Google states that its data centers are twice as energy efficient as the average enterprise data center. This is partly due to breakthroughs in artificial intelligence (AI) chips.
In a blog post, Google went a little further into the milestone it recently achieved. In it, Senior Vice President Technical Infrastructure Urs Hölzle states, among other things, that the tech giant can now live seven times as much computing power at the same energy level, compared to five years ago. “The average annual power consumption efficiency worldwide reached a new low of 1.10, compared to an industrial average of 1.67,” says Hölzle.
Several innovations in the data center are driving this leap. For example, Google has a cooling system supported by AI, which achieves energy savings of 30 percent across all facilities. The Google-designed Tensor Processing Unit (TPU) chips for AI workloads also contribute to the savings. The processors could be 80 times more energy efficient compared to commercial chips.
More compute, but the total energy consumption barely increases
Hölzle also points to research that shows that hyperscale data centers are much more energy efficient than small, local servers.

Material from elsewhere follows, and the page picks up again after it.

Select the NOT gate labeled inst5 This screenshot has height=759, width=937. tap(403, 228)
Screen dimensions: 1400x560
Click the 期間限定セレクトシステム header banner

In addition, between 2010 and 2018, the amount of computing in the data centers increased by 550 percent, while the amount of energy consumed by data centers increased by six percent. In total, data centers would consume around one percent of the world’s electricity; in 2010 that was the same amount.
Google, like other tech giants, has been working on a greener image for some time now. Last year, the company announced dozens of new deals on renewable energy sources, resulting in a new $2 billion infrastructure.